幸遊記NO.265 「斉藤憲司の幸せを得る笑顔」2016.2.8.盛岡タイムス
 誰しもがいい笑顔を持っているものですが、その笑う時のえもいわれぬリアクションにこちらも笑わずにいられぬ幸せ感をもたらしてくれる斉藤憲司さん(62)に、今何してるの?と問いてみたら「ガスの検針を月に10日間。広田湾での防波堤釣り。あとは趣味のギター三昧。友人の佐々木功一さんと“K&K”というグループ作って週一の練習100回やったかな?たまにライブもね」。そう言ってガハハと笑う!実に楽しそうだ。
 ギターにはまったのは、秋田商業高校を卒業して日本電子工学院に入った頃で、吉田拓郎や井上陽水に憧れ、バイトしてギターを買ったことから。卒業して入った会社は写真用品卸業の「株・堅村」そこで20才から54才までの34年間、富士写真フィルムを中心に卸した人で東京3年、仙台3年、岩手盛岡出張所で28年間「県内の100軒余りある写真店のうち50軒の得意先を回って歩きながら、フィルムとカメラ。そしてアブラを売ってあるいたのさ!ガハハッ!」
 彼と出会ったのは、陸前高田駅前にあった和光堂という写真店で、だった。何度か顔を合わすようになったら、僕の店にも立ち寄ってくれてジャズを聴きながら、必ず特大焼きうどんを注文し、汗をかきながら汁まで飲み干す豪快な食べ方をしては、ガハハ!と笑った。当時彼のニックネームは“百獣の王”(体重・110kg超)だった。
 1980~2000年代、僕はよく写真展を開いていた。テーマは一貫して日本ジャズの原風景。人は写っていないが人の痕跡を絵を描いている様な気持ちで拾い集めていた。例えばゴミの様な物にも美しさを感じながら撮っていた。そんな写真を、彼・斉藤憲司さんは見せて下さいヨ、いいなあ、これ欲しい!と言っては、何点も買ってくれたことさえあった。
 僕が盛岡に来てからは、奥様と夜の散歩がてら!で寄りました!と、ニコニコしながら、ウイスキー。一人で来てもニコニコ、ニコニコウイスキー。ガハハッ、とウイスキー。そんな彼の顔を見る度、僕も幸せ気分。そう言えば50年以上も前の「幸せを売る男」といううたを思い出したら「幸せを得(う)る男」なんてシャレが浮かんだ!

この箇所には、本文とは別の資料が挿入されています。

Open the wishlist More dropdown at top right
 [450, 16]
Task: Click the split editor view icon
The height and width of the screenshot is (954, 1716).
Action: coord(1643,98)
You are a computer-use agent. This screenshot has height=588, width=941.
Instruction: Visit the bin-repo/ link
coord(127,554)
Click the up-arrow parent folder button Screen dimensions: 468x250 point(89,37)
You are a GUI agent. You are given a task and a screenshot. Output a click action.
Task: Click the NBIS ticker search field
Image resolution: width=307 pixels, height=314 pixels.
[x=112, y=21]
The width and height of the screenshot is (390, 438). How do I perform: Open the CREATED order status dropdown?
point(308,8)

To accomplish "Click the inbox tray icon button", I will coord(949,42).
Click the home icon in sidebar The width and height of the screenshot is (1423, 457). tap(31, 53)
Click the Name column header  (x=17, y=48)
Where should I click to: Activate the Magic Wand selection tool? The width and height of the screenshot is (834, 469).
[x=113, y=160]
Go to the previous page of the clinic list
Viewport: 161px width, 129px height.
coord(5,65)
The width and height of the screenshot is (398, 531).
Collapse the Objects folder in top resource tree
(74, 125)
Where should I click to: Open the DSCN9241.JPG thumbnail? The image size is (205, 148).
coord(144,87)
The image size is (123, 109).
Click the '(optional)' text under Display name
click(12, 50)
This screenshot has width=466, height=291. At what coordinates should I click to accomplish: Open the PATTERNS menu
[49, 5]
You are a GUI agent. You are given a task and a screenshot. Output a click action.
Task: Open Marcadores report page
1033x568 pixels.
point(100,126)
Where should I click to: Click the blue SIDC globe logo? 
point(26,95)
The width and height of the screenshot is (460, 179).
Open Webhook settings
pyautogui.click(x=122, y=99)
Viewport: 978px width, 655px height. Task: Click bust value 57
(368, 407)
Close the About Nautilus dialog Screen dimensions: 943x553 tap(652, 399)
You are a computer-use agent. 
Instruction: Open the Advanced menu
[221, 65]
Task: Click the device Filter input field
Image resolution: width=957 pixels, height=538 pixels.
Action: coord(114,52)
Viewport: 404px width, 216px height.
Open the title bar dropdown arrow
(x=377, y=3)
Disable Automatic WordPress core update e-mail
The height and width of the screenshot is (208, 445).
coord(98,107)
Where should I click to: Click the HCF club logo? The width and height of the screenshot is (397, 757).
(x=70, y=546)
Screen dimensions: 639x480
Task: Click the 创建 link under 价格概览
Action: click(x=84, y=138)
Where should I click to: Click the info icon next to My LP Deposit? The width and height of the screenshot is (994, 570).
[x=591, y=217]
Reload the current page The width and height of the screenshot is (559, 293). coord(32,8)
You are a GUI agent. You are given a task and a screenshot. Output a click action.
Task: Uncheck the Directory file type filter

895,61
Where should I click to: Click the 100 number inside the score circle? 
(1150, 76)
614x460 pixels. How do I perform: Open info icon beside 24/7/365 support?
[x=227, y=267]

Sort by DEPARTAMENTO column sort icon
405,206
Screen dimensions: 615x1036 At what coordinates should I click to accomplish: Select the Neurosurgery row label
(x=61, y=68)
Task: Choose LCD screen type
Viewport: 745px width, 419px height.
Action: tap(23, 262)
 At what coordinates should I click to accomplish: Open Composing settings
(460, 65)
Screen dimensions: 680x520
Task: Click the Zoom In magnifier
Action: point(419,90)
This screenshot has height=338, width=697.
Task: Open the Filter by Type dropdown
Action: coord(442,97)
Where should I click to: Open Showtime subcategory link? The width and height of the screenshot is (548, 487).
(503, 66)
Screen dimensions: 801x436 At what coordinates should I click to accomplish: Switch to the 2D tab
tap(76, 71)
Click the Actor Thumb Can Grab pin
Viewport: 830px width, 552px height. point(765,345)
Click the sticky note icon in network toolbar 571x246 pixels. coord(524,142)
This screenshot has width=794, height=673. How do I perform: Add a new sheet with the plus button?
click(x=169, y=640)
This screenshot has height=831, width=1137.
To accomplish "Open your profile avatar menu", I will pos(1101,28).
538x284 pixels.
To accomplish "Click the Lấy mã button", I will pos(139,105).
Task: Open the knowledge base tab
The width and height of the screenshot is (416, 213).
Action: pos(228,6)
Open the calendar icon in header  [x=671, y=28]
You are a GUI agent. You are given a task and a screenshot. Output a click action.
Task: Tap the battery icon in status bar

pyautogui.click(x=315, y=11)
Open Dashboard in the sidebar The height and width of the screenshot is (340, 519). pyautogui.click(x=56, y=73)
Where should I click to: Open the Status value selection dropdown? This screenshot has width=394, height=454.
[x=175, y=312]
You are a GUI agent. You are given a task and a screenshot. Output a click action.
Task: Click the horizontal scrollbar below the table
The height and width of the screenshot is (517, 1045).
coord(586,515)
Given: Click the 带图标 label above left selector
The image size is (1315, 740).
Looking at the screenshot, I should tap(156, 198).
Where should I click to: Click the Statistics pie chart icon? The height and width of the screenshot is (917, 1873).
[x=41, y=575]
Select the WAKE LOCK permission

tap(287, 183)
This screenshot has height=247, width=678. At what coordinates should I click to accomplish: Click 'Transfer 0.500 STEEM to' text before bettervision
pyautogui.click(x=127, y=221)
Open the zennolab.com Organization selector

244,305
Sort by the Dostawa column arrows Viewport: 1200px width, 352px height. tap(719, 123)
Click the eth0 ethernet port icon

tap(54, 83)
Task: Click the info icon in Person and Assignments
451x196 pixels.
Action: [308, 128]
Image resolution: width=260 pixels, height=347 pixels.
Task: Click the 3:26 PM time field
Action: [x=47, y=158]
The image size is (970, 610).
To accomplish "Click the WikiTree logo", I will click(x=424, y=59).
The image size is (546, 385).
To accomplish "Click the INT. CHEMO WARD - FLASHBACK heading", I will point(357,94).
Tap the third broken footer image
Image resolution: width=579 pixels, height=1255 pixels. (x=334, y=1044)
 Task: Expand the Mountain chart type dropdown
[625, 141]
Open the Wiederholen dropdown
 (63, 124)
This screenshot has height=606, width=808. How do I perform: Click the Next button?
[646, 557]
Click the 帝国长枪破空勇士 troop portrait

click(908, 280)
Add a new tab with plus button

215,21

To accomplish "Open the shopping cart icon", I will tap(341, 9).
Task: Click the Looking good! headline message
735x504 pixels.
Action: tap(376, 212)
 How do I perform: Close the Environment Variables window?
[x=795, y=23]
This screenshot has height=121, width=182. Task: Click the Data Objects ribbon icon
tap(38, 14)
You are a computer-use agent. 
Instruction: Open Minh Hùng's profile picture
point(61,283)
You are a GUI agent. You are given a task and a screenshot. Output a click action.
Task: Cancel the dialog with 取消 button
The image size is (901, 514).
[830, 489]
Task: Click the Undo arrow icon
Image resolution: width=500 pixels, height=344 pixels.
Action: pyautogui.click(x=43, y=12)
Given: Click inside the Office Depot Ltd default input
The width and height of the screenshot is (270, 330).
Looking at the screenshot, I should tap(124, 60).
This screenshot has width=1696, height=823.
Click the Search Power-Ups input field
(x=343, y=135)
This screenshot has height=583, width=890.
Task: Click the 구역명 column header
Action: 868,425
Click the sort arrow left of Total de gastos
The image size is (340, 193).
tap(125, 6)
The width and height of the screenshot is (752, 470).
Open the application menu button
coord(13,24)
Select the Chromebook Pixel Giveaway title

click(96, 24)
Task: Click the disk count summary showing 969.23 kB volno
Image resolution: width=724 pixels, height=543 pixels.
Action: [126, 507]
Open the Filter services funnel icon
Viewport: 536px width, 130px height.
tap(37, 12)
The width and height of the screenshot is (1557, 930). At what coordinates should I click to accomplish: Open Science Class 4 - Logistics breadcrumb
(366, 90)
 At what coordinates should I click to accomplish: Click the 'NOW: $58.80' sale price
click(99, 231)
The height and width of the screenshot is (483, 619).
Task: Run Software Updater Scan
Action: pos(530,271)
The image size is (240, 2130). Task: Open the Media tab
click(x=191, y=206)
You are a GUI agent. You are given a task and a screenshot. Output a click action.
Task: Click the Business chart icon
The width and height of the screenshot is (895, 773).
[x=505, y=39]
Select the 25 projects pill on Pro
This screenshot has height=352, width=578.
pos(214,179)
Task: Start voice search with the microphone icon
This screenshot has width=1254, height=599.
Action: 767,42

幸遊記NO.264 「穐吉定次の双葉山横綱」2016.2.1.盛岡タイムス
 平成28年大相撲初場所は1月24日、東京両国国技館で千秋楽を行い、大関琴奨菊(31.本名・菊次一弘、福岡県出身、佐渡ヶ嶽部屋)が、大関・豪栄道を破り、14勝1敗で初優勝を飾った。平成18年初場所での栃東以来実に10年振りの日本人力士の優勝。大関在位26場所目で、白鵬,日馬富士、鶴竜、の3横綱を破っての頂点。その琴奨菊に唯一人土をつけた豊ノ島は東前頭7枚目で3度目の殊勲賞(12勝3敗)。新入幕の正代(西前頭12枚目)は10勝で敢闘賞に輝いた。これは初代若乃花に次ぐ史上2位の速さだという。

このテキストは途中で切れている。